粟林坤捂着额头,血从指缝间渗出来,染红了手帕。
他站在车门前,身子微微佝偻,声音里带着恳切:“钟书记,真的不用麻烦您了。我自己去医院包扎一下就行,就是点皮外伤……”
钟毅扶着他的胳膊:“林坤同志,这个事啊,我必须亲自去。”
“钟书记,这真的不合适……”粟林坤还想推辞。
钟必成追出来,很是尴尬的笑了下,那笑容很勉强,他拉住钟毅的胳膊,往旁边拽了两步,压低声音:“大哥啊,你没必要去。不就是包扎一下吗?再说您是副省级干部,怎么能陪着他去?大不了我去!”
钟毅看了他一眼,那眼神有失望,有无奈,也有一种深深的疲惫。
他已经知道是自己儿子动手打了人,只是粟林坤要维护他这个老头子,才说是自己撞的。这份情,他得领。但这份情,也让他心里更难受。
“必成啊,”钟毅的声音很轻,语重心长“在小的干部,也是头顶国徽。这幸好是干部,人家有素质,吃了亏还在维护我们,要是普通群众,我就要陪着住院。你们不要搞仗势欺人那一套……”
他目光扫过院子门口那些耷拉着脑袋的钟家子弟,又回到钟必成脸上:“现在我只是父亲,不是什么副省级领导。儿子犯了错,当父亲的,得管。”
这话说得很重。钟必成想辩解几句,但看着钟毅的眼神,终究没说出来。那眼神里有责备,有痛心,还有一种他很久没见过的严厉。
钟毅叹了口气,那叹息声很轻,但在寂静的环境里每个人听得清清楚楚。他看着钟必成,又看看那些年轻子弟,语重心长地道:“必成啊,我不在家,你是怎么带的队伍?”
这话问得钟必成浑身一颤。他低下头,不敢看钟毅的眼睛。
钟毅仰起头,看着灰蒙蒙的天空。天空很低,云层很厚,像是要压下来。他缓缓道:“狂妄是一个家族最大的灾难……我真怕你们万劫不复……”
这话说得很轻,但落在每个人心上,却重如千钧。
钟毅不再多说,转身走向奥迪车。他走得很快,脚步很稳,但背影却显得有些佝偻,他是一个父亲,这个时候当众他又能说什么那?
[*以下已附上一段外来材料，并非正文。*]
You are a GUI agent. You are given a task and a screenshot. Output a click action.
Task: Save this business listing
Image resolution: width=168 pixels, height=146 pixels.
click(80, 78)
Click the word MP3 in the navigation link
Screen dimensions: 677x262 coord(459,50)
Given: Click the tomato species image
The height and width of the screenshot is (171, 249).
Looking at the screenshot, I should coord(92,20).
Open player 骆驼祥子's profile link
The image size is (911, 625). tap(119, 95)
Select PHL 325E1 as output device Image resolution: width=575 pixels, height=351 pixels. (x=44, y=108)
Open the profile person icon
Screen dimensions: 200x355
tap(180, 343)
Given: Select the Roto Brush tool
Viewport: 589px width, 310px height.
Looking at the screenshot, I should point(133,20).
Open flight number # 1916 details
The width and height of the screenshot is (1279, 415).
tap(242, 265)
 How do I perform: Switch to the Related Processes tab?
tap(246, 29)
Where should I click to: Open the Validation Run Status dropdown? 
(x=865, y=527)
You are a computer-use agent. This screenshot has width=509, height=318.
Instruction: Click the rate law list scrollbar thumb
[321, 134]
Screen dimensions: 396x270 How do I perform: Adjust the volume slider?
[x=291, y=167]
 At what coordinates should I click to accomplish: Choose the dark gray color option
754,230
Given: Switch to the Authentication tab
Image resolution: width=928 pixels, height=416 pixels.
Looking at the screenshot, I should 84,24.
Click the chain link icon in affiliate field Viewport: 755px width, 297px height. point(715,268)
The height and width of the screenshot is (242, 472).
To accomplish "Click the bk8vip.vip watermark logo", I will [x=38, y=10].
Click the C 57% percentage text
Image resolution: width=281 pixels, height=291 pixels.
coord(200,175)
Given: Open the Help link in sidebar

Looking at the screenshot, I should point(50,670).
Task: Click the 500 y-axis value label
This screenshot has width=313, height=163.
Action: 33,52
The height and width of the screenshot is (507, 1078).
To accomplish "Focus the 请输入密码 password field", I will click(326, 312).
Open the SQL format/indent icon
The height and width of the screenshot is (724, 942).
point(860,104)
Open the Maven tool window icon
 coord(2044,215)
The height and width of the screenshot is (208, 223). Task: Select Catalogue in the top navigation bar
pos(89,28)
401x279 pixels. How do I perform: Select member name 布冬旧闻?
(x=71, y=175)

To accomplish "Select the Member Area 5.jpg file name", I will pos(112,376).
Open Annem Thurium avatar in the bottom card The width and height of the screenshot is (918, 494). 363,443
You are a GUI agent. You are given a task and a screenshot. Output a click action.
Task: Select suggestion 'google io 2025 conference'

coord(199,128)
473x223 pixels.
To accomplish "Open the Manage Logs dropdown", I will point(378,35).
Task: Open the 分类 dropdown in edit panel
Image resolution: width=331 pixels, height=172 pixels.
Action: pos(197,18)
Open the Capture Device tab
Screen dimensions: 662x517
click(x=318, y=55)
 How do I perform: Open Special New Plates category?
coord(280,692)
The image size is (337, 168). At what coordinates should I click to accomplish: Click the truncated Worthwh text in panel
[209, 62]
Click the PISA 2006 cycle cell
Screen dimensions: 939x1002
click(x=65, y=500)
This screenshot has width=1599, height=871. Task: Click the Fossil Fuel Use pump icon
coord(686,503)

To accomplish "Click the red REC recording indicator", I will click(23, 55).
粟林坤还想说什么,钟毅已经拉开车门:“上车吧,林坤同志。”
粟林坤只好上车。钟毅也坐了进去,关上车门。司机小跑着回到驾驶座,发动了车子。
车走了几米,又突然停下来。
后车窗降下来,钟毅探出头,看着还站在院子里的钟必成,临时起意道:“明天祭祖,我不去了……你代表家里人祭祖吧。”
说完,车窗升起。奥迪车加速,消失在街道尽头。
钟必成站在原地,半天没动。他看着车消失的方向,眼神空洞。
过了很久,他才慢慢从口袋里掏出一包烟,抽出一根,叼在嘴里。打火机火苗在风里摇晃。
他深深吸了一口烟,烟雾在肺里转了一圈,又缓缓吐出来。白色的烟雾在寒风里散开,很快就被吹散了。
然后,他转过身看向那几个还站在门口的纪委干部。
那几个年轻人手足无措,你看看我,我看看你,不知道该怎么办。事情闹大了,他们心里清楚,县纪委书记被打,钟毅老书记亲自送去医院,这已经不是简单的冲突了。
钟必成又看向钟建。钟建还站在那里,脸色煞白,虽然是出了口气,但是没想到钟壮敢下狠手。
“你到底办了什么事了,”钟必成追问钟建,“到底欠了多大的债,让人家追到家里来?”
钟建确实不知道是怎么回事,就抬起头,脸上满是委屈,摊开手:“叔,我不知道啊……”
“你不知道?”钟必成打断他,声音带着不满,钟毅已经雷打不动的回老家祭祖多年,贸然有一年缺席,必有深意,村里人必然是要生出诸多揣测,流言。“你不知道人家会追到家里来?你不知道会闹成这样?”
钟建看了眼钟壮,钟壮想着满脸是血的粟林坤,自然也是知道自己闯了大祸。低下头,不说话了。
钟必成又抽了一口烟,烟雾从鼻孔里喷出来,他看着那几个纪委干部,知道这个时候也问不出来,必须把人交出去了,就沉默了几秒,然后道:“先去纪委吧。配合调查,把事情说清楚。”
钟建听出了里面的分量,所有钟家的人虽然都仗着钟毅的势,但是私下里都是骂钟毅把官当傻了。
拉扯起来的干部厅级两只手都数不过来,却压着自己的儿子,搞了一个副科级就不动了。
但凡他一句话,钟建钟壮早就是正科、副处,甚至进市里当个正处级一把手,都不是难事。
钟家的子弟为何都圈在县城这方寸之地,不是靠裙带攀爬的梯子,而是被钟毅亲手钉死在规矩的界碑上,不是没人找过钟毅求他松松口,但钟家的书房里就挂着四个字:“免开尊口!”